Summary Invasive species usually exhibit different spatial population dynamics in their native and invaded range. This is often attributed to demographic differences, but may be due to differences in dispersal as well. Regardless of how these dispersal and demographic differences from the native range arose, studying how they contributed to increases in population spread rates will increase our understanding of what has made these species invasive. Here we investigate which vital rates and dispersal parameters of the invasive thistle Carduus nutans drive the increases in spread rate in different invaded ranges compared to that in the native range in Eurasia. We construct and analyse spatial integrodifference models that combine structured, local population models with mechanistic (WALD) models of seed dispersal by wind across a homogeneous landscape.
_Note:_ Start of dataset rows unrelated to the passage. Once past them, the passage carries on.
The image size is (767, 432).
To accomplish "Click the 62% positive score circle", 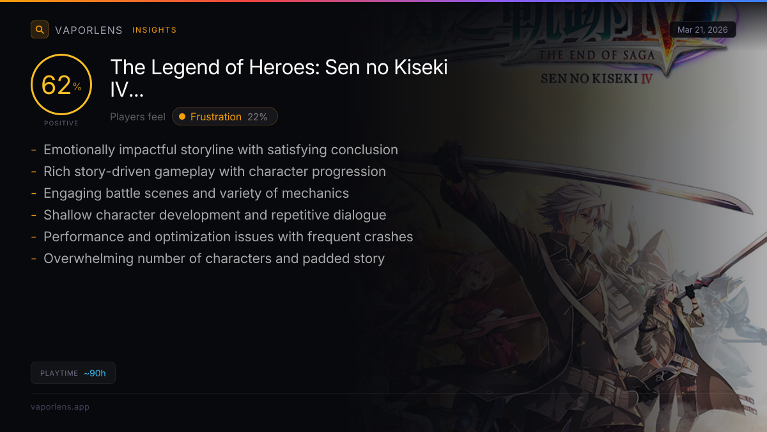I will [61, 84].
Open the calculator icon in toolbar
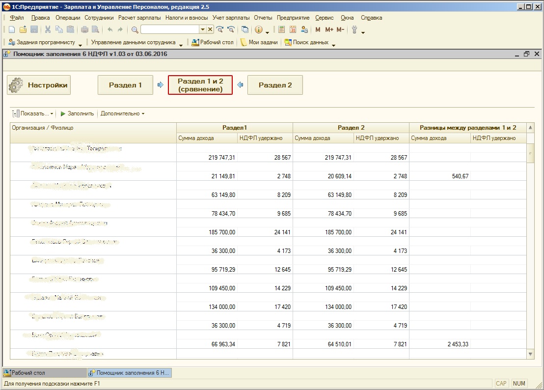The height and width of the screenshot is (390, 544). pyautogui.click(x=281, y=30)
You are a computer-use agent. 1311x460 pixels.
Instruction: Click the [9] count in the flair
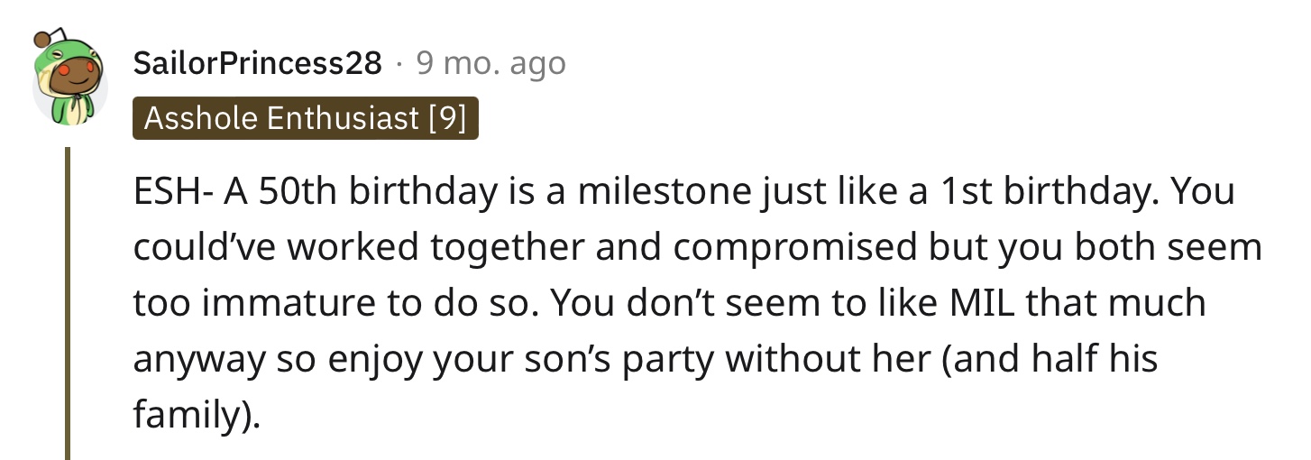pos(447,118)
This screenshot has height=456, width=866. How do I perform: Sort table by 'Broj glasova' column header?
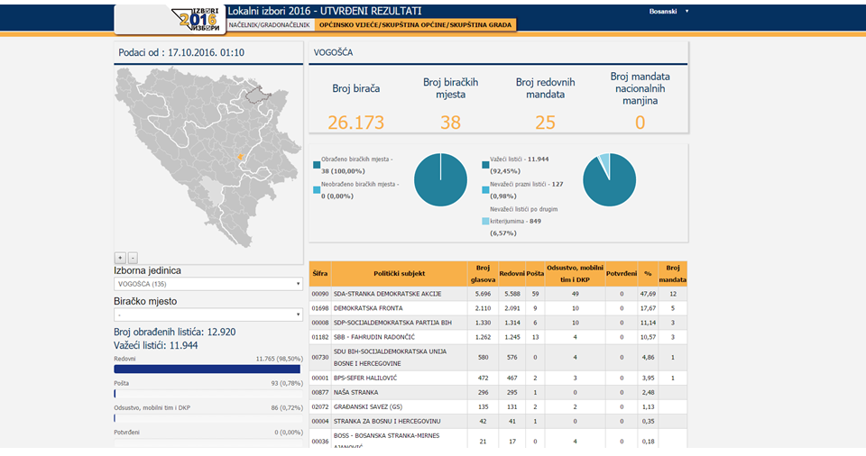(482, 273)
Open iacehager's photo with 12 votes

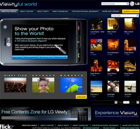coord(113,86)
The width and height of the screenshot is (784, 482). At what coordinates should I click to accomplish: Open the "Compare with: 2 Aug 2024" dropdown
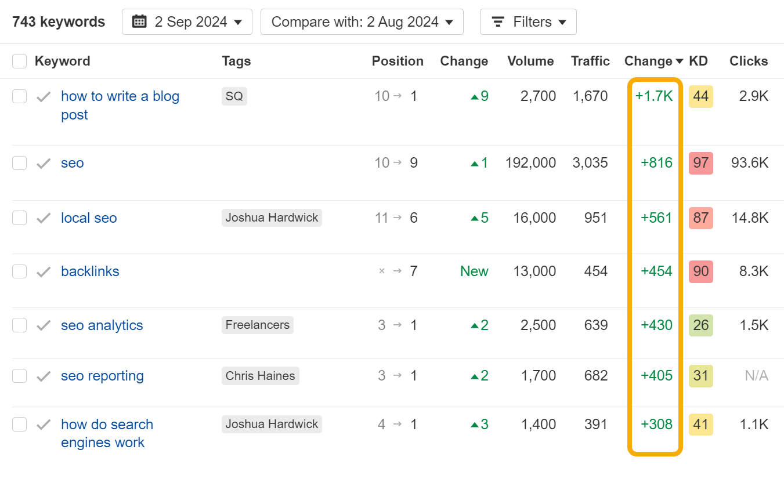click(362, 21)
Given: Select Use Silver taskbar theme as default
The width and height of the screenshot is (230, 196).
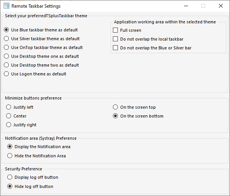Looking at the screenshot, I should click(6, 39).
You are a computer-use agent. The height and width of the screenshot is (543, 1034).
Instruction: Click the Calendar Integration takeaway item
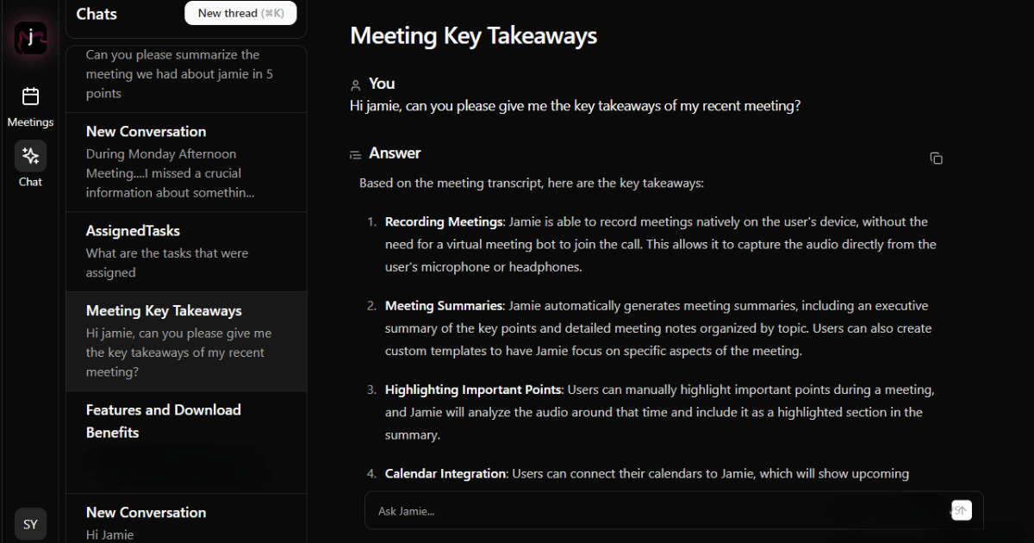click(647, 473)
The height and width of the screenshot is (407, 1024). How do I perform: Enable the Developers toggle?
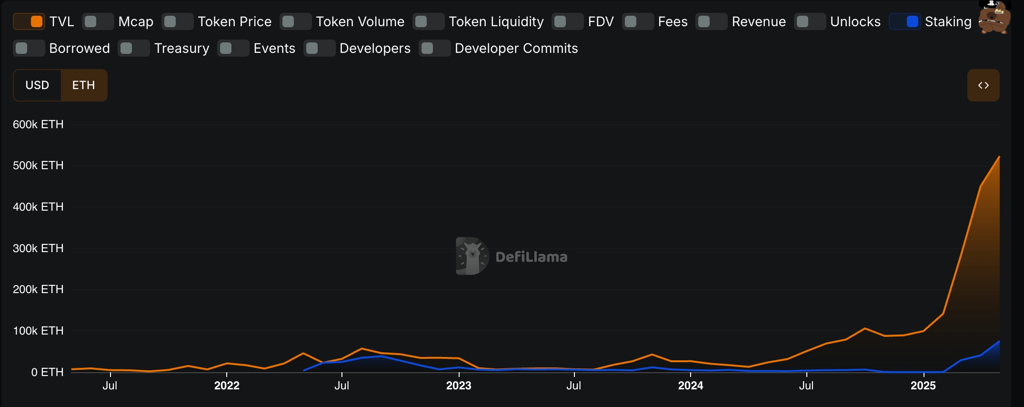tap(319, 49)
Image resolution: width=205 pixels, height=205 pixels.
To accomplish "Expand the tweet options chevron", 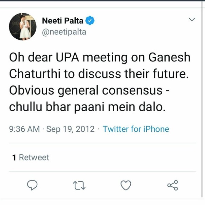I will (192, 20).
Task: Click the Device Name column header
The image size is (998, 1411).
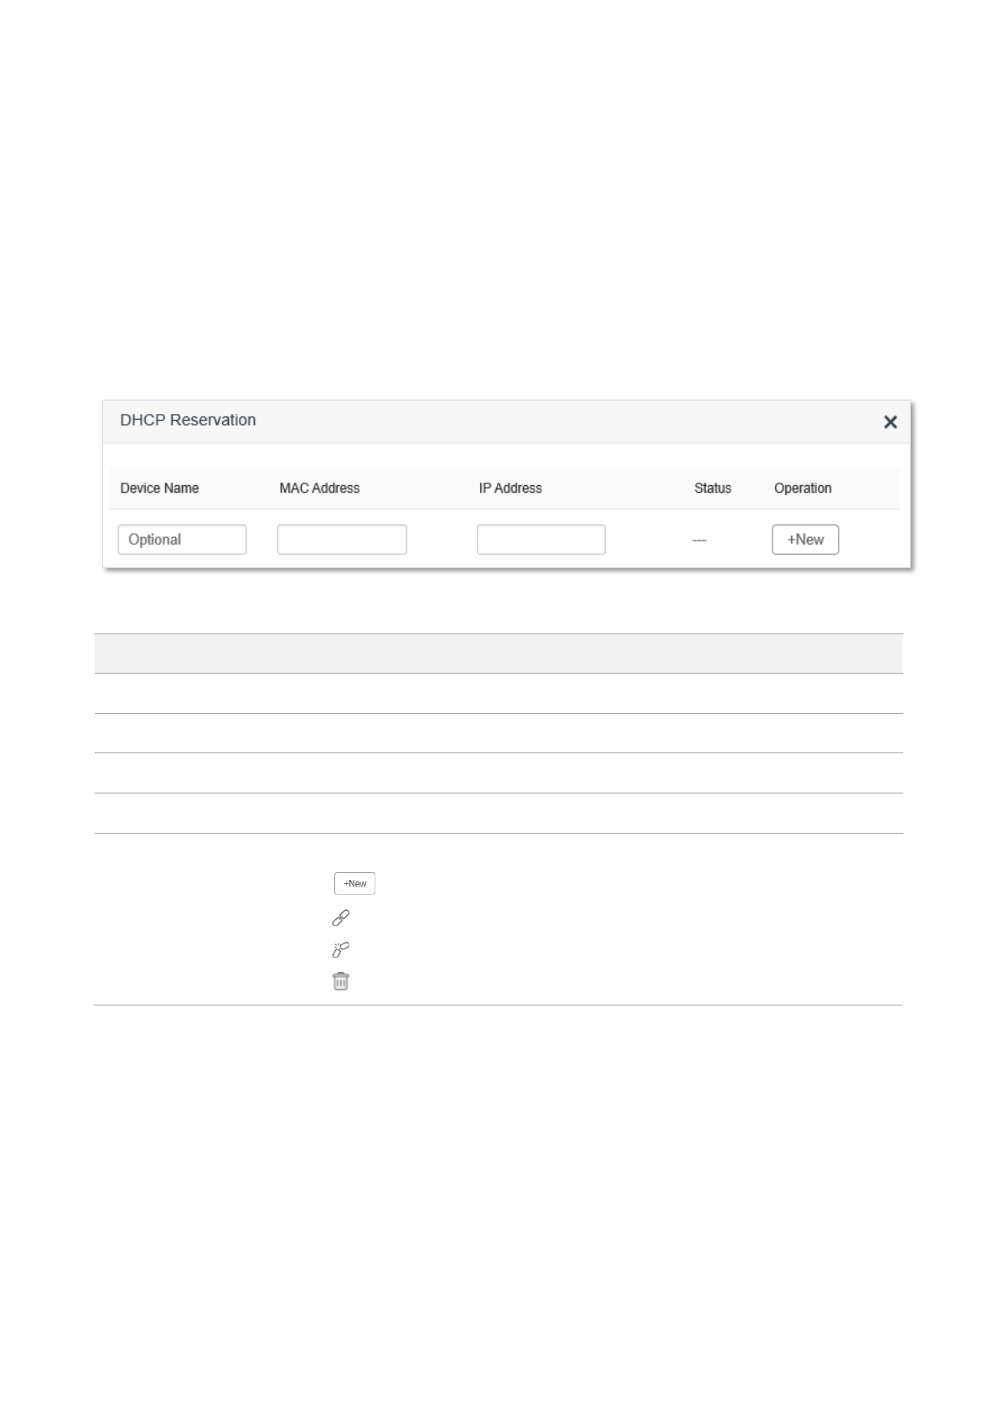Action: coord(159,488)
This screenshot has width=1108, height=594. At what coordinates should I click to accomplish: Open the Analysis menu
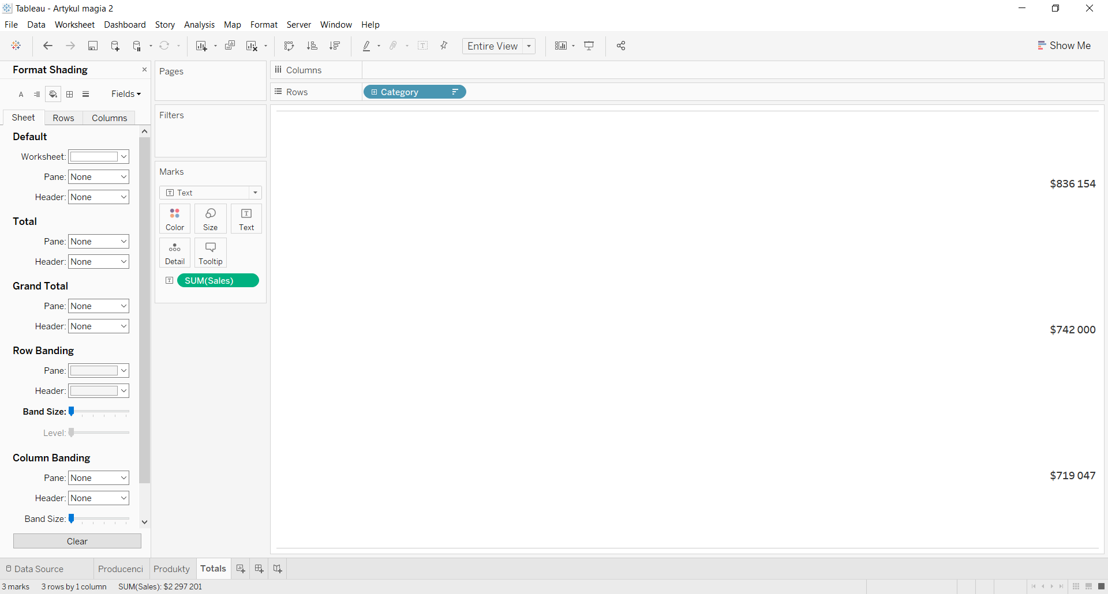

Published and new demographic and dispersal data for single populations from the native (France) and invaded (Australia, New Zealand, Kansas and Pennsylvania) ranges were used for the parameterization. We developed a variance decomposition method (c*‐LTRE) to analyse the contributions of the changes in the vital rates and dispersal parameters to the increases in the invasion wave speed (c*) estimates for the different invaded ranges compared to that for the native range. The c*‐LTRE analysis showed that the net contribution of the dispersal parameters to c* increases varied among the populations from 51% (Australia), to 79% (Kansas), to 80% (New Zealand) and to 85% (Pennsylvanian experiment). Escape from natural enemies that reduce seed set by floral herbivory was important in all invaded ranges. Large positive contributions were also made by increases in rapid growth of seedlings and small rosettes, increases in flowering probabilities and potential seed production, as well as by increased plant height and lower falling velocities of the plumed seeds. Synthesis. By incorporating a mechanistic dispersal model with a structured population model, and by linking this joint model to field data from several continents, we demonstrate the relative importance of dispersal and demography to invasion success. This approach can be used to analyse which aspects of an invader's life history have changed most importantly from the native range.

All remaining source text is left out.